I met Augustin de Buffévent during my creative direction residency at BVBA 32 in Antwerp.
I had experience preserving a heritage brand at Alfred Dunhill, but I had never brought one back from the ashes. I was intrigued, but also hesitant—my personal history with gun violence in my birth country made the project emotionally charged. Still, the more I learned about the revolutionary heritage of FLP, the more cathartic it felt to transform a symbol of personal fear into one of beauty, desire, and strength.
Founded under the reign of Louis XV, Fauré Le Page is one of Europe’s oldest luxury houses. Originally named Pigny after the founder, the brand evolved over generations through the union of master gunsmith families—becoming Le Page, then Le Page Moutier, and finally Fauré Le Page in 1865.
As a family of inventors, they patented a wide range of innovations and even supported early scientific research alongside pioneers such as Adrien Thilorier and Dupuis Delcourt. The house served royal courts—including those of Louis XV, Napoleon, and the Russian Imperial Court—and counted figures like Murat, Ferdinand VII of Spain, General Dumas, and Sarah Bernhardt among its clientele.
Beyond craftsmanship, Fauré Le Page played a bold role in history, distributing arms and ammunition during the French Revolution and the July Revolution of 1830, and earning literary mentions from Dumas, Balzac, Pushkin, and Chateaubriand.
As part of our rebranding research, I recommended preserving the historic brass signage from the 8, Rue de Richelieu store, in place since 1909, and using it as the foundation for the new logo and monogram. We also collaborated with French artisans to create a three-dimensional version of the house’s heraldic armory, prominent in archival documents, which became the emblem of the brand’s first revived store.
Originally designed to improve grip, this motif blended function and ornament, becoming a central element in our first collection of timeless handbags and small leather goods—crafted for daily battles and night hunting.
Throughout this process, I developed a deeper understanding of the strategic role of logo placement—not only as a visual element, but as a structural one. It informs the design of jewelry-like metal components that serve both decorative and functional purposes. In patterned canvas products, it guides decisions around volume, proportions, and cutting, ultimately shaping the product’s branding, form, and function.
I contributed to the architectural concept, proposing an expansion of the retail floor into an elevated unused backspace. I also suggested restoring the façade’s original floor-to-ceiling windows and breaking the classical interior with a bold ceiling installation made of perforated cable trays—a subtle nod to the modern innovation beneath FLP’s timeless craftsmanship.
For our first photoshoot, titled Fauré Le Page Reprend Les Armes (Fauré Le Page Takes Up Arms Again), I invited longtime collaborator and photographer Dominik Von Schulthess, a member of my artist collective, to bring the vision to life.
FLP also gave me Carte Blanche to write, produce, and direct a short film titled Awakening of a Myth, which tells the story of a rare and exotic game bird who after centuries of hibernation, unfurls her vibrant wings and loads her weapons of seduction to enter a sensual duel with the hunter who has long tracked her scent.
Just as the project was gaining momentum, destiny intervened. After almost 20 formative years studying the European Luxury Industry, my father’s untimely passing forced me to urgently return to my birth country and place my creative practice on indefinite pause.

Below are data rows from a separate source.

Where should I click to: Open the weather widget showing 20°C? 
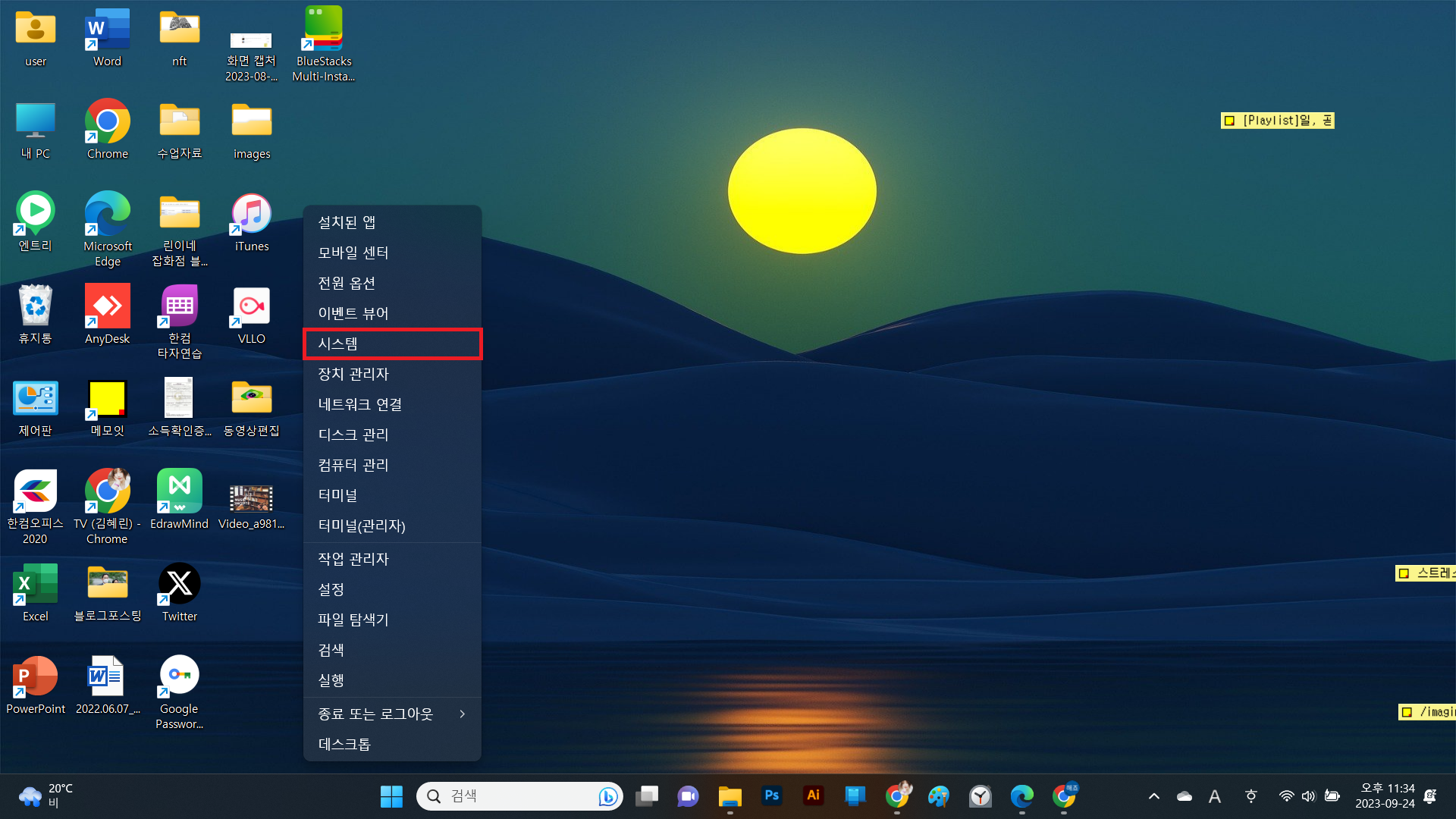(46, 796)
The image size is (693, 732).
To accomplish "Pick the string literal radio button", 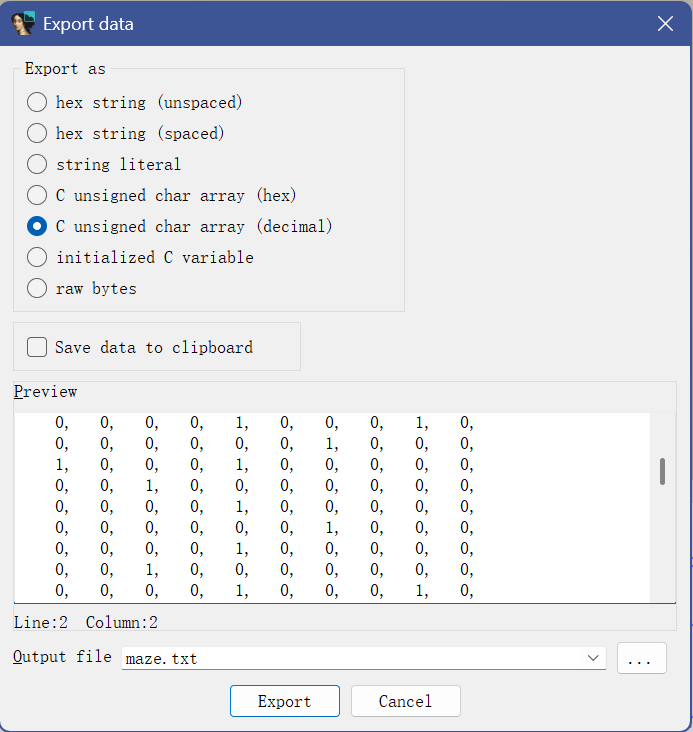I will pyautogui.click(x=37, y=164).
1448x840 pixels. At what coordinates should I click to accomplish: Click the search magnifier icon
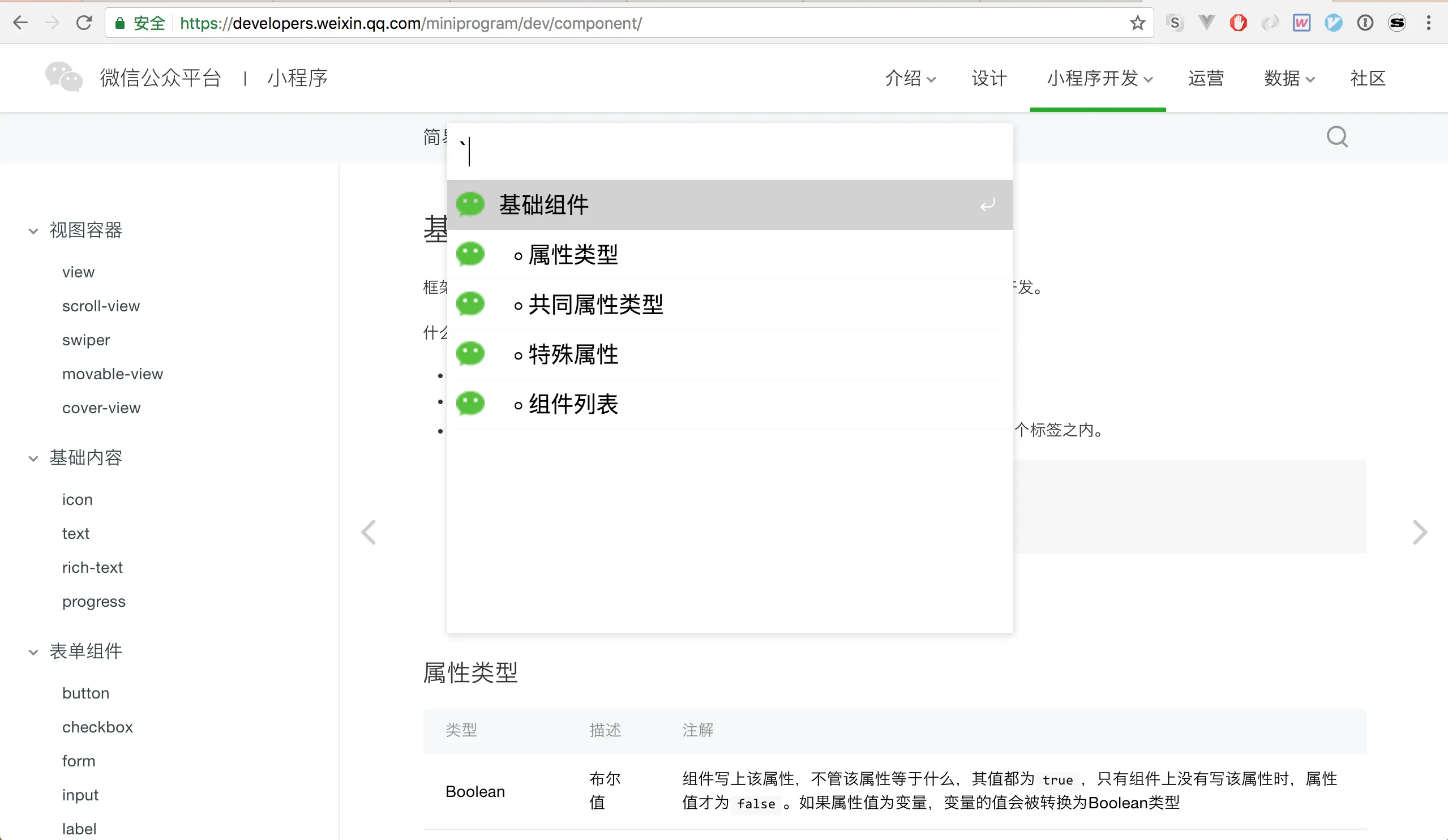pos(1336,137)
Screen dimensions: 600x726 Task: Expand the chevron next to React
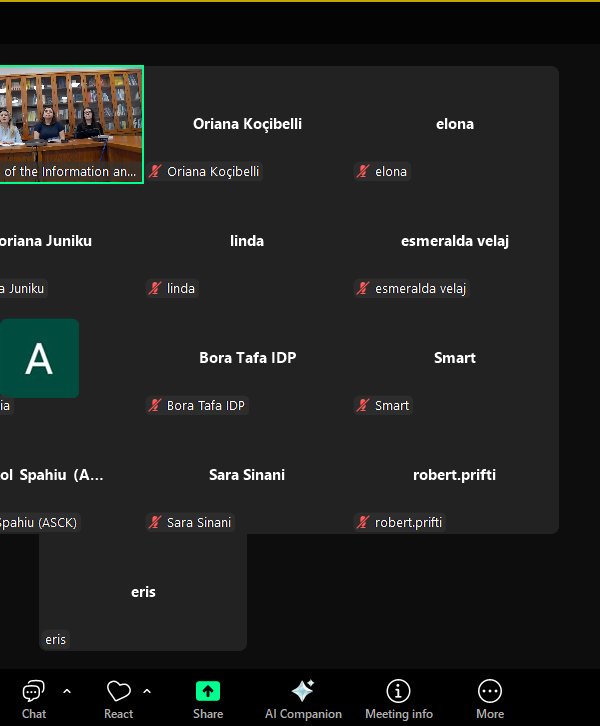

A purely marketing-driven approach often weaves past, present, and future into out-of-sync, nostalgic, monolithic, and disjointed copy-paste narratives. Conversely, rupture substitutes legacy with the fleeting vision of transient visionaries, thereby depriving longevity-driven creative processes of the full potential of a brand’s DNA. In contrast, a disruptive and critical revival methodology ritualizes relevance and rarity through storytelling—decoding legacy, layering temporal identities, and excavating the brand’s core narrative while recontextualizing it through today’s cultural lens and technologies.
Looking back, I carry a deep sense of pride in having helped reignite the soul of a storied French luxury brand—one that has since flourished into a global network of 14 boutiques. Yet, returning to the basic needs of both my family and my developing birth country became a humbling, life-altering experience.
There, I discovered the collaborative process behind city-building, driven by a cross-functional urban development team—a whole new creative frontier for my ever-curious mind. Although my role was primarily administrative, I worked closely with civil engineers operating within a broader urban planning framework, gaining valuable insight into the complex systems that shape urban life. The experience strengthened my foundation and expanded my creative practice in entirely new dimensions.